START RECORDS SUPPLIED

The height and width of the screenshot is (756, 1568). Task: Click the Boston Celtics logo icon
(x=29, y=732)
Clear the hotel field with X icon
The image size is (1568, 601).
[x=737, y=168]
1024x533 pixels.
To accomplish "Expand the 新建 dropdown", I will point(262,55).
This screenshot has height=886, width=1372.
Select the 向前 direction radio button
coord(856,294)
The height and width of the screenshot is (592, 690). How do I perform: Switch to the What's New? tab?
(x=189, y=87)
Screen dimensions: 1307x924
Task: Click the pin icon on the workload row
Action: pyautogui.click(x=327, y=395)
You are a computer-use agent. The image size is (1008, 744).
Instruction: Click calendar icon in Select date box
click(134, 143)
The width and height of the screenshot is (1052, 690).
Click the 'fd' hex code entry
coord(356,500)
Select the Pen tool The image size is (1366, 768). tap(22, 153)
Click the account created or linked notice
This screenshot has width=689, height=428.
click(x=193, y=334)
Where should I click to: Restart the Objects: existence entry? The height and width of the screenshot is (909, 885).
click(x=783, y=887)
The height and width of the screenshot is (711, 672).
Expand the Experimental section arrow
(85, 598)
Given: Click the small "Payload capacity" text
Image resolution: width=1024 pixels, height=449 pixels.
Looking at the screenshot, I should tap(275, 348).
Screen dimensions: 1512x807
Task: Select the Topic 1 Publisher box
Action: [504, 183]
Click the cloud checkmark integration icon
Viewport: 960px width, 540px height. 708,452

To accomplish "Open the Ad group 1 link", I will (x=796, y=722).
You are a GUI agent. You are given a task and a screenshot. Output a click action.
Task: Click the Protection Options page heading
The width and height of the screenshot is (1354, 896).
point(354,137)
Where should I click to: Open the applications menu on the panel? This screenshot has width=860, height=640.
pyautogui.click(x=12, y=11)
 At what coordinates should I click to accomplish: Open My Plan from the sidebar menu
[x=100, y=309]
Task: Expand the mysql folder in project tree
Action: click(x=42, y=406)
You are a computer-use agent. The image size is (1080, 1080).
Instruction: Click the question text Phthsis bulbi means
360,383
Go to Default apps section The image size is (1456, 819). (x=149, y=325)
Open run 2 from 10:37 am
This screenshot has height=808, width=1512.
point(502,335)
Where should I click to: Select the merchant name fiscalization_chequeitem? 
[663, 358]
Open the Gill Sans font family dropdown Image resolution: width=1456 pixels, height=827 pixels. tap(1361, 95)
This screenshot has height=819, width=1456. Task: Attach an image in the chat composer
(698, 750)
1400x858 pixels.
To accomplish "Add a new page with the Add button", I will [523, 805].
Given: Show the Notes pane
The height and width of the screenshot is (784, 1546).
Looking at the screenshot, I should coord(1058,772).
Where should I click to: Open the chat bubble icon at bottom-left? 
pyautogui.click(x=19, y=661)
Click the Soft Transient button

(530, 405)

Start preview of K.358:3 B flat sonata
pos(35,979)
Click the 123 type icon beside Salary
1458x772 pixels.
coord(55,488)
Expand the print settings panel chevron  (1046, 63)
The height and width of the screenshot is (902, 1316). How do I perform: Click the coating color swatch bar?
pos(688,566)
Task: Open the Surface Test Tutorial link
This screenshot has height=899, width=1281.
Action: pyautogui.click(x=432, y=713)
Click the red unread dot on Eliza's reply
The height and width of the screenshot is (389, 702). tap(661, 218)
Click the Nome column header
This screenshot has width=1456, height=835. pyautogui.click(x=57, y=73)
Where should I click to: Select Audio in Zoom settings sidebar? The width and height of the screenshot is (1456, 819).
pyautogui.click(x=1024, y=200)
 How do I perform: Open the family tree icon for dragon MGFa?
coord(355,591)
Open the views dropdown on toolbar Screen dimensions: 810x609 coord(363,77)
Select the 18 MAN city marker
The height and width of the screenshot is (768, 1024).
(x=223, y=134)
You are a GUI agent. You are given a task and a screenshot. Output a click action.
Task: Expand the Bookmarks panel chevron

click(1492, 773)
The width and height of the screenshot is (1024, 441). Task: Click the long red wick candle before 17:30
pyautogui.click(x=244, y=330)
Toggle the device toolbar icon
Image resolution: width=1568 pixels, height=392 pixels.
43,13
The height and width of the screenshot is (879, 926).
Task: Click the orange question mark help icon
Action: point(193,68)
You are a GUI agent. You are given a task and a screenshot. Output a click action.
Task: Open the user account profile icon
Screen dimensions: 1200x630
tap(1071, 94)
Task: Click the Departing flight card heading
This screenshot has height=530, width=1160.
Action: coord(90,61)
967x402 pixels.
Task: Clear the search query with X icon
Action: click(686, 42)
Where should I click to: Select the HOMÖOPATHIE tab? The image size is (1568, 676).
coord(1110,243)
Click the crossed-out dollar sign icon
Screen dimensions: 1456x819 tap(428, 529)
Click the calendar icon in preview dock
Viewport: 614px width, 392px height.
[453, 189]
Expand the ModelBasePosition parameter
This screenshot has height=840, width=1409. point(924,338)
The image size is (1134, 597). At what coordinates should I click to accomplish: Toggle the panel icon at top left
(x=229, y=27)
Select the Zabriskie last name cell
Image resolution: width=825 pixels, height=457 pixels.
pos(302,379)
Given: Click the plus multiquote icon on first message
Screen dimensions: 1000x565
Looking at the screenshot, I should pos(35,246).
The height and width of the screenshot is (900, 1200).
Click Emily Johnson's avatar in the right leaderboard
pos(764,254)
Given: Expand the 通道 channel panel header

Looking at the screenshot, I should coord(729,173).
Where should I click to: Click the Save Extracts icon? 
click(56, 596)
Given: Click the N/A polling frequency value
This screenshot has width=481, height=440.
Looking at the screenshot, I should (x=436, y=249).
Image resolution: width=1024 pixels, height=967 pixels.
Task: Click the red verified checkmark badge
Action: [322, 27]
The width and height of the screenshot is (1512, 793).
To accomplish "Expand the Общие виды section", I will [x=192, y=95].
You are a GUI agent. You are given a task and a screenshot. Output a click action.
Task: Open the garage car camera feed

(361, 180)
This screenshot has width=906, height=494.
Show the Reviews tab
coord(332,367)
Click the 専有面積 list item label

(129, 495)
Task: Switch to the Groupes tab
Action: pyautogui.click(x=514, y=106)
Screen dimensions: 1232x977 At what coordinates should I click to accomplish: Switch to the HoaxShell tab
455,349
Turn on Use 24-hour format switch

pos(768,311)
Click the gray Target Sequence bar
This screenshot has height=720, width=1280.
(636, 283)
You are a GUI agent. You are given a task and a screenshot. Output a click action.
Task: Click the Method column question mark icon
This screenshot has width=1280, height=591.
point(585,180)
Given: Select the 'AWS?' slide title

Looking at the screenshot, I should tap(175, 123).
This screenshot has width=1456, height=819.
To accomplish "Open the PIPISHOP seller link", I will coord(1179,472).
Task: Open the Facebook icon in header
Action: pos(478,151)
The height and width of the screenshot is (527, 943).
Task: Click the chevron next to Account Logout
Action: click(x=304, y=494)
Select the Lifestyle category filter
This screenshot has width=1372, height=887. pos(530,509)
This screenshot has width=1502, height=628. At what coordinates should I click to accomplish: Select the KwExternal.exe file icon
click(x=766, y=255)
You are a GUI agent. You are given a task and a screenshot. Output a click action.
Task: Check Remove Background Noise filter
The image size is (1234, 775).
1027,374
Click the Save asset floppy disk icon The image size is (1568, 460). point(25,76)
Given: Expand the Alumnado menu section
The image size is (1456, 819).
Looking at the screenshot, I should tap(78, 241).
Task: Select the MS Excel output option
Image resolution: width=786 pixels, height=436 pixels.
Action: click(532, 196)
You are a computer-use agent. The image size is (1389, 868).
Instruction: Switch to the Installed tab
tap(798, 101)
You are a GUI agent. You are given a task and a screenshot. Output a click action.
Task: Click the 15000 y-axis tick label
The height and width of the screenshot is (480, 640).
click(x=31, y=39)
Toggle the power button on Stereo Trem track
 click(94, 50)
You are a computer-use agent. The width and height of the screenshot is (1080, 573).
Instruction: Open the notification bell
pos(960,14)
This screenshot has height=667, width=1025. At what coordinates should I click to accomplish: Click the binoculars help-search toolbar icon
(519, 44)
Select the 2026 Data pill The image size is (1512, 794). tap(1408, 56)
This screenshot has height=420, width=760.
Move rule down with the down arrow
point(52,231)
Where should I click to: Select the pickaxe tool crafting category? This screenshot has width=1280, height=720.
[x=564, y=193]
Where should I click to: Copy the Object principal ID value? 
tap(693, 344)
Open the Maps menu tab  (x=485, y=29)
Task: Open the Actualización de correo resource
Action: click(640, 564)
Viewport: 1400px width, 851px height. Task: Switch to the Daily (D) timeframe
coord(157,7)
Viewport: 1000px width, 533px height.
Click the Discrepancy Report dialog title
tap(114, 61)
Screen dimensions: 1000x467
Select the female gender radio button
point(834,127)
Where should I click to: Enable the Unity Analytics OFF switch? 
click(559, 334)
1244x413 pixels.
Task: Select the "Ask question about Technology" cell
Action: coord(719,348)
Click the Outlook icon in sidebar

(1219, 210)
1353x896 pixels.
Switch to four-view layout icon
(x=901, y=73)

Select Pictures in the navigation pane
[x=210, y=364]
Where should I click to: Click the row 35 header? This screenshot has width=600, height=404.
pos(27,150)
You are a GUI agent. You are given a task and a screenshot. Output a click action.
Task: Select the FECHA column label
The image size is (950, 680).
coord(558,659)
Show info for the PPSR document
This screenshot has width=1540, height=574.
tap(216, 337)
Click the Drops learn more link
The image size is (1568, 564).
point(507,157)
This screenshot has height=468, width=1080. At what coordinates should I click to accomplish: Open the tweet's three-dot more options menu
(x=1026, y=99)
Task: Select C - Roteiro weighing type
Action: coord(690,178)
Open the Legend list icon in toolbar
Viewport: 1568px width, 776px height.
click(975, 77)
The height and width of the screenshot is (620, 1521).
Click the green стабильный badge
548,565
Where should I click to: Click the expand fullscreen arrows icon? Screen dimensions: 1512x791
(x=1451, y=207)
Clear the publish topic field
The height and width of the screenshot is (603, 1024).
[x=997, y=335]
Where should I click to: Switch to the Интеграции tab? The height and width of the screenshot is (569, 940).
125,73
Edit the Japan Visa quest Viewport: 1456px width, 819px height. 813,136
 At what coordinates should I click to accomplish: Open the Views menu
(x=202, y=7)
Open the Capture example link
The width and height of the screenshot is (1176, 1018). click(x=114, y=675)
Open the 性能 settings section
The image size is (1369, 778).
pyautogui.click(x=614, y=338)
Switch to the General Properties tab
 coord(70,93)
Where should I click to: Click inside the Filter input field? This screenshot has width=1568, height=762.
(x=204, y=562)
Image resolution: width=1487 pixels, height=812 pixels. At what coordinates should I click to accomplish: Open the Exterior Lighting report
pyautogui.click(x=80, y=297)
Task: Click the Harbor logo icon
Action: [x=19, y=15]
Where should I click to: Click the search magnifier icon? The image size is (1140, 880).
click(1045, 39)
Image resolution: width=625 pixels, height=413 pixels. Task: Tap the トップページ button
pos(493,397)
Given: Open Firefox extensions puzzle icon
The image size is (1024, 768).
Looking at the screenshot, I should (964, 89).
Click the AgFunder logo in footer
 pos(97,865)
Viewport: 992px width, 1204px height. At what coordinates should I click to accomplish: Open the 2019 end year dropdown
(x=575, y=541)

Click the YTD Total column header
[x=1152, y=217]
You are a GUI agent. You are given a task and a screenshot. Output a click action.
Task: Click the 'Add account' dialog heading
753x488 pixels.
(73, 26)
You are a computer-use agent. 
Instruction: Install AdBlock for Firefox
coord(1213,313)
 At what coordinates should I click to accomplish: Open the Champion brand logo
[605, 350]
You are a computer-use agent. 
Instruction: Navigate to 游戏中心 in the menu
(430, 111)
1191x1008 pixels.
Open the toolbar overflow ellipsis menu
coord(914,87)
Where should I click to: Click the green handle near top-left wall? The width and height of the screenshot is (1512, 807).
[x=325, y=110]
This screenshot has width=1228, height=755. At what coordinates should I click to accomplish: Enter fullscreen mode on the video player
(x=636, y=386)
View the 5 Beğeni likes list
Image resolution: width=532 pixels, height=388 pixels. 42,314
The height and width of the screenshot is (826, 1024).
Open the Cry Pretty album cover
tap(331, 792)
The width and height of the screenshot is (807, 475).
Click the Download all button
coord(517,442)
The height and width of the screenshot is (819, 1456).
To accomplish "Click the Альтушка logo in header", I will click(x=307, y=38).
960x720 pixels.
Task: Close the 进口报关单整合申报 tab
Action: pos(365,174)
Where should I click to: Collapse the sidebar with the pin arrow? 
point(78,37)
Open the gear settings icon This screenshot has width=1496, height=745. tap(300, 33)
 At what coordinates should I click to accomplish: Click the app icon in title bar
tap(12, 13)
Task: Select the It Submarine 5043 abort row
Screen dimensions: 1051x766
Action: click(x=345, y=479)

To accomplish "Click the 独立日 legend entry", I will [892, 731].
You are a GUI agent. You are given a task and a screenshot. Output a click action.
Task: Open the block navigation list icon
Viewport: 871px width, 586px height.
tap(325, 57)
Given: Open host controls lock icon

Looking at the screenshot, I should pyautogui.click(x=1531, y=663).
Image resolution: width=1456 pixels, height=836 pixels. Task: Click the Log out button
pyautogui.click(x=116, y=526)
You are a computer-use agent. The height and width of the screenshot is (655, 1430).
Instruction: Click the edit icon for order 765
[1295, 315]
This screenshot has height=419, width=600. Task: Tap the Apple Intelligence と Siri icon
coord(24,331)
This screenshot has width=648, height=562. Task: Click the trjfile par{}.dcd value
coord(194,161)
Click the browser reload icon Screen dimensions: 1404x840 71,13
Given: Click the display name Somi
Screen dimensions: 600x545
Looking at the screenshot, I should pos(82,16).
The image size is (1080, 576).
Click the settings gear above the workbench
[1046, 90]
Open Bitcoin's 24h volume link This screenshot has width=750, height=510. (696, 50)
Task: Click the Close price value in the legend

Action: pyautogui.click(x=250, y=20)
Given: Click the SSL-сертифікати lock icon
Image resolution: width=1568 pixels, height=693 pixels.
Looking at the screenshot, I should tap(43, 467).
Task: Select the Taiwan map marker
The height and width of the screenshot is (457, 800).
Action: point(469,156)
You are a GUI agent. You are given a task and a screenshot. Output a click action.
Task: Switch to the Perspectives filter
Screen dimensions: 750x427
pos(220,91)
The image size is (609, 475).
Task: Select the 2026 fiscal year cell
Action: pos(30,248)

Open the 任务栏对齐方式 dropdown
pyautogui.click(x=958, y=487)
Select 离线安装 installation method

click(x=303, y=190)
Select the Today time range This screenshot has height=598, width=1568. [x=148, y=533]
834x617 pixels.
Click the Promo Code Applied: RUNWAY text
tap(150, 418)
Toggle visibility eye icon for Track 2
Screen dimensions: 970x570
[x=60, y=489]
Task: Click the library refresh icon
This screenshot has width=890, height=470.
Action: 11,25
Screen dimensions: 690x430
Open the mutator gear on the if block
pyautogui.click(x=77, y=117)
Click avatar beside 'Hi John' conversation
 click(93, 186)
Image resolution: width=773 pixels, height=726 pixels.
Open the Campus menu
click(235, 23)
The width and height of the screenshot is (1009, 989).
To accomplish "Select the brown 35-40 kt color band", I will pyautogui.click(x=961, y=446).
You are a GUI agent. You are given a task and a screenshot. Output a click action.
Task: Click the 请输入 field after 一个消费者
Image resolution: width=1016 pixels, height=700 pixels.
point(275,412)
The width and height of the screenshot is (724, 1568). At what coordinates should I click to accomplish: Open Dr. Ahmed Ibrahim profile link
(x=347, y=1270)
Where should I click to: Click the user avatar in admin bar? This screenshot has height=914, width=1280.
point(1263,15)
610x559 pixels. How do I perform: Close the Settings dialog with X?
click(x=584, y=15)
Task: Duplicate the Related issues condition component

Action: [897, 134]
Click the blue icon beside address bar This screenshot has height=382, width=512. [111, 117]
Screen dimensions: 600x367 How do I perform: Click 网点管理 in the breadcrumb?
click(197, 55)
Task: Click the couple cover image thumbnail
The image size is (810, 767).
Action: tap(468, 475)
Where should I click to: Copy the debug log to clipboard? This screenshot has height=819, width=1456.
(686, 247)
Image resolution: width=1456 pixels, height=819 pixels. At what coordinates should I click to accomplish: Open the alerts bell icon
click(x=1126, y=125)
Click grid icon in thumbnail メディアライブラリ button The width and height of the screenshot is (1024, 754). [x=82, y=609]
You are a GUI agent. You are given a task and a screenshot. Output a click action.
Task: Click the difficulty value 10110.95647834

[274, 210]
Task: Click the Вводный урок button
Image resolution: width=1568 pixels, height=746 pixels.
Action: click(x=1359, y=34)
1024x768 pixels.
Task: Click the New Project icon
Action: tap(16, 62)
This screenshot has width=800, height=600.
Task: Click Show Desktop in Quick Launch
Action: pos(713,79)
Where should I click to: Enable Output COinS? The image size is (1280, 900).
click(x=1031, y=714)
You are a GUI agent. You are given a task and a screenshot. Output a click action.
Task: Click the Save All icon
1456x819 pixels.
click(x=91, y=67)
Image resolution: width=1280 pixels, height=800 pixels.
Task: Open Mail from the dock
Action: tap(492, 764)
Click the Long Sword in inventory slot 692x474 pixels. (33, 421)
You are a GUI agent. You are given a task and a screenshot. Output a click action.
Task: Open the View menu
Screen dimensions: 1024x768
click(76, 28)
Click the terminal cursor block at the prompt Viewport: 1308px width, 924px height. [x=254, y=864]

END RECORDS SUPPLIED

• _TASK DETAILS_
Please tally the lines in the material above that contain the string "label" and give only that number.

• _EXERCISE ANSWER_
3